Extrait
Chapter 1
RIGHT IN FRONT OF US
Riding at thirty-five miles an hour on a behemoth that can kill from more than two miles away, wind and sand in your face, diesel fumes in your nose, men yelling in your ear on a radio, bad guys dying on the side of the road, you are exhausted—you haven’t slept in thirty-six hours, and when you do sleep, it will be in a hole you dig—but absolutely elated, knowing you and your brave men are finally doing what you have been trained to do for so many years.
All this was going through Colonel Dave Perkins’s mind as he led his brigade of tanks and mechanized infantry across the Iraqi desert in March 2003. His soldiers were performing perfectly. His unit was ahead of the plan. He was a warrior god doing what he does best.
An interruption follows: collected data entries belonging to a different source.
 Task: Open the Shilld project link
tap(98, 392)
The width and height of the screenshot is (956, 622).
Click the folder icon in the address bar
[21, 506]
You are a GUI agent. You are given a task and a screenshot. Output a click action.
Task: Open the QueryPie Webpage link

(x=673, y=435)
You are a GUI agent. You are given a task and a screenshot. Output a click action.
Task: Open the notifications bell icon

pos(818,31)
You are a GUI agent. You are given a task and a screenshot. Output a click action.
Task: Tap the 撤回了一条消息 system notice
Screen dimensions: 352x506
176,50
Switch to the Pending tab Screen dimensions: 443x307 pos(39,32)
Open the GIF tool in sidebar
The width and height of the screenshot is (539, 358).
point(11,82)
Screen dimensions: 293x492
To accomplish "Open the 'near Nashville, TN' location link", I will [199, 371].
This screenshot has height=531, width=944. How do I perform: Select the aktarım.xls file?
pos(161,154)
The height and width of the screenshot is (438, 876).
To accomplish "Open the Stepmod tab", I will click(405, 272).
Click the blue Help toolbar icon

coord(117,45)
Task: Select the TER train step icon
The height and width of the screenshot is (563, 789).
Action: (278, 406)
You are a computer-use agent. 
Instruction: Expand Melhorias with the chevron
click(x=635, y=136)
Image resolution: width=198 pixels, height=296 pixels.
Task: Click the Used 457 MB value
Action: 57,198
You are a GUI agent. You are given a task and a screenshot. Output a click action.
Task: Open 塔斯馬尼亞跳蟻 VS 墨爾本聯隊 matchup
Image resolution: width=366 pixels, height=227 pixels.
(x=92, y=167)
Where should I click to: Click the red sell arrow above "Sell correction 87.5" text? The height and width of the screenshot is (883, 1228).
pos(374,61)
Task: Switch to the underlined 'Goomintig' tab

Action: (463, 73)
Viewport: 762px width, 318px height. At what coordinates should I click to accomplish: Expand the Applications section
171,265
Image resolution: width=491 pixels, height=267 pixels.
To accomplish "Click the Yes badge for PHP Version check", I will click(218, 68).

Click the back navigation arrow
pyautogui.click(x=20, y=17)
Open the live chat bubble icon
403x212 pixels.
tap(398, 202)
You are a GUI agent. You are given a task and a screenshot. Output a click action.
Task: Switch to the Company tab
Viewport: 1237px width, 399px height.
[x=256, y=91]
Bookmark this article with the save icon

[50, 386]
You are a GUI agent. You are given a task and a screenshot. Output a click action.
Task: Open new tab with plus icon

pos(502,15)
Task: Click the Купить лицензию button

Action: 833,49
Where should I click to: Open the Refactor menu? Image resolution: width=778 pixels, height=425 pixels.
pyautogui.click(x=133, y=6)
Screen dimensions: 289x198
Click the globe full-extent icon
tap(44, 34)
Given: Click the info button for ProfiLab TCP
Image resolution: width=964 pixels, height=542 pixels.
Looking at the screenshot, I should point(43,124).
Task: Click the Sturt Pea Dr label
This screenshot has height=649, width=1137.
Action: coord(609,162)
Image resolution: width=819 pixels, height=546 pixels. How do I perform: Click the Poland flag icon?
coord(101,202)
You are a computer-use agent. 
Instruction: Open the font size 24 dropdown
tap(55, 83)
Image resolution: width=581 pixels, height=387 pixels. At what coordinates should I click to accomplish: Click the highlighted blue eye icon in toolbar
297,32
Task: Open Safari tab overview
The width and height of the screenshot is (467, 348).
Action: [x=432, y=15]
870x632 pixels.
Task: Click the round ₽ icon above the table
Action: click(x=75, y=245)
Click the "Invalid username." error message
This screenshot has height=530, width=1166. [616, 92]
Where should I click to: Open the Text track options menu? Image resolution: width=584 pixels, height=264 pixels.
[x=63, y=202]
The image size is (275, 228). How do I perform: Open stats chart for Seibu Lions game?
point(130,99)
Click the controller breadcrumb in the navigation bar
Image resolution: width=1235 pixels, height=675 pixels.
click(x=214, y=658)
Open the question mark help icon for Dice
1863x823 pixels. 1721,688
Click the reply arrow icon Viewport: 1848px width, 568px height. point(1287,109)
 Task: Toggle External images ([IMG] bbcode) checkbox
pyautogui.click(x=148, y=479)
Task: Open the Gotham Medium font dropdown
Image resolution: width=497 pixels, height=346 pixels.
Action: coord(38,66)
Perkins got his 5,000-man unit to a spot outside of Baghdad where his superiors wanted him to stop and wait. They wanted him to be a “good colonel” and ask permission before he entered the capital. He could have sat back, waited for permission, and spent days as a sitting duck while his superiors had three meetings, two briefings, and an ass-chewing before determining whether Saddam Hussein had set a trap inside Baghdad. Instead, Colonel Perkins took a risk: he made a dash for Baghdad. He called it a “Thunder Run” because of the speed, power, and noise of that many tanks running down the road.
It was an audacious, tactically risky move. And it was goddamned brilliant. Perkins’s brave decision shortened the war and saved his guys. Colonel Dave Perkins is exactly the type of leader that makes our military great; we need more like him.
A few miles to the south of this great guy and his great men, a different story was unfolding.
Task Force Tarawa was a 1,000-man Marine unit moving up the right side of Iraq. Intel told them that the town they were about to hit, Nasiriya, was full of Shiites and very friendly to us. The operation was going to be a piece of cake. But the Marines didn’t find friendly crowds in Nasiriya; they found a fight, a fight so bad that at several points they thought they might lose—not a thing any Marine contemplates well. An Army maintenance company had already come under attack there, and several soldiers, including the now famous Private Jessica Lynch, were missing inside the city. Bad maps, bad communications, and “friendly” civilians who took up arms alongside the Sunni Saddam Fedayeen troops and some desperate foreign jihadis all conspired to give us a wake-up call that the Iraq war was not as it had been advertised.1
Unfortunately, we did not hear it.
These two battles demonstrate the underlying systematic problems we are having fighting the Global War on Terror. After we took Baghdad, we paraded around using the swift capture as an example of our might. We touted our win in Baghdad like the government touts the fact that we have not been attacked on American soil since 9/11: as if that demonstrates victory. It does not.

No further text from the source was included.